The apparent Christian generosity of those who found him turns out to be a cover for their desire for bondage and castration. This is just the first encounter Fernando has that takes out of the present and pushes him back into the past. Some of the episodes are totally bizarre: a mute shepherd boy who loves to swim nude, a band of brightly clad Mirandese-speaking pagans who work themselves into a ritualistic frenzy, bare-breasted Amazons on the hunt bearing modern rifles. Each of these bridges various moods and references, "with eeriness giving way to awe, serenity to violence, the religious to the erotic, and the horror film to the western". Rodrigues has the ability to make the strangest idea seem coherent with the result of baffling, sensuous beauty. We see one of the Chinese pilgrims unable to stop herself from licking the other's wounded knee, a wander through a forest populated only by taxidermic specimens, the sticking a finger into a chest wound lubricated by .

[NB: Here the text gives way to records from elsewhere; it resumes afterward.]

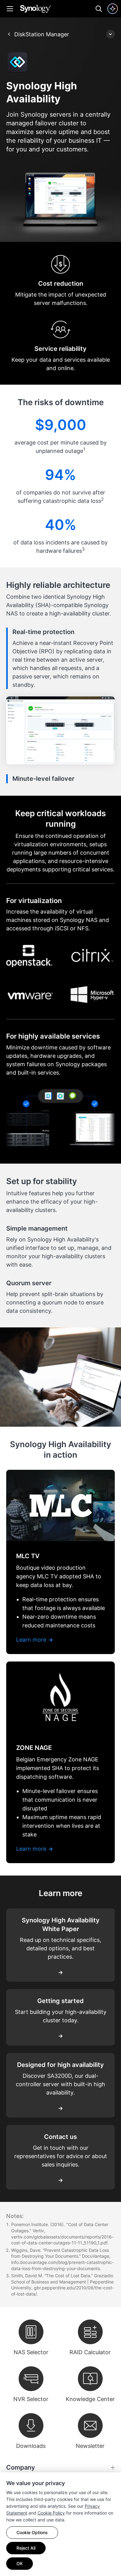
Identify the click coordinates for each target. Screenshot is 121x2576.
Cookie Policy (51, 2513)
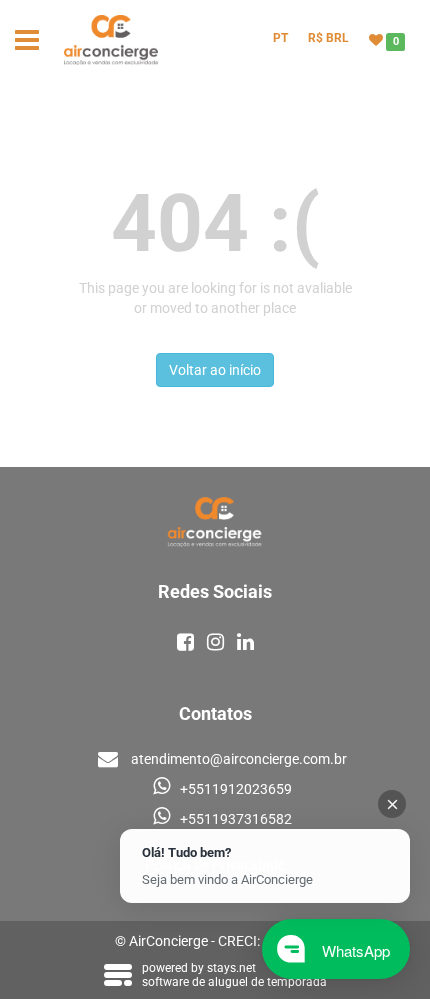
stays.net (231, 968)
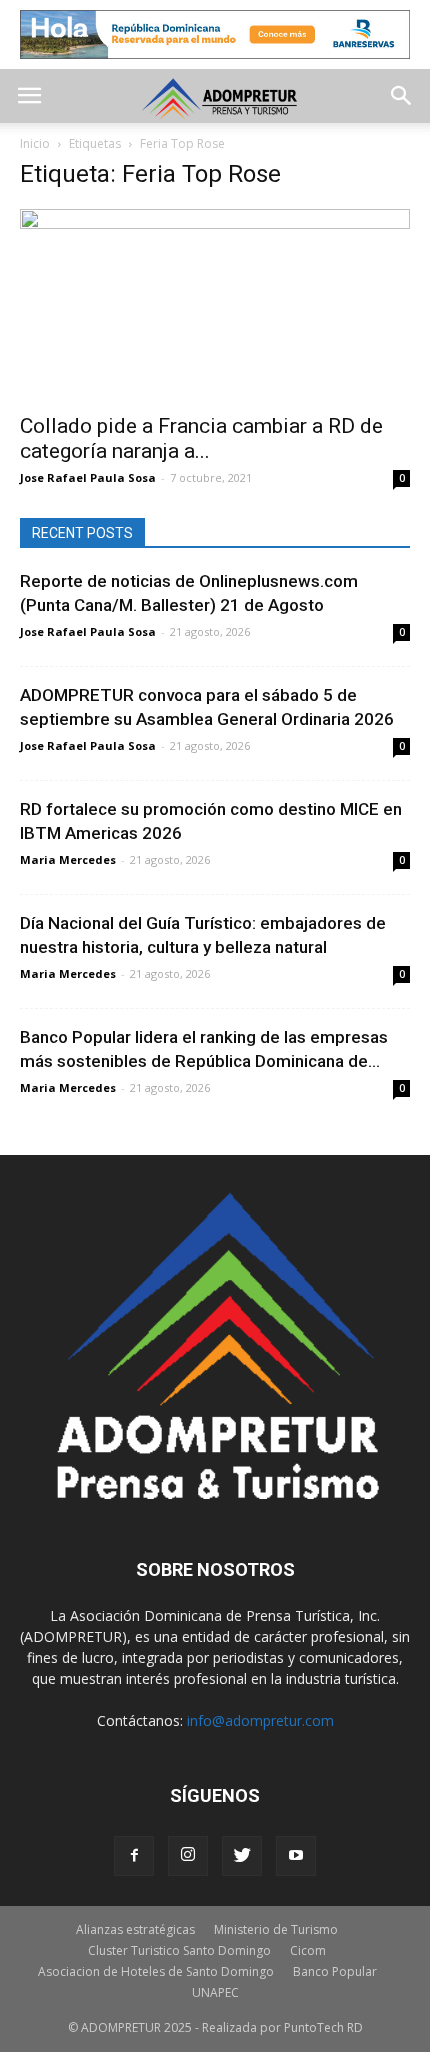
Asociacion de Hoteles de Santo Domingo (156, 1971)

All of the countless birds on Fernando's journey keep looking back at him with a gaze that quietly upends standard perspectives. After his canoe flips over, two psychotic, bible-bashing Chinese "Christian" women tie him up as he wears only a pair of white briefs and they plan to castrate him the following day. Somehow Fernando finds his inner strength and escapes into the wilderness. Then he starts his meeting with others- a troupe of failed Cirque Soleil performers and he gets peed upon, a deaf, teat-sucking goat-herder and they go skinny-dipping and have sex but things do not end well. I was lost through part of what followed especially when all the stuffed animals start to appear. I am hoping one day to understand all that I saw here!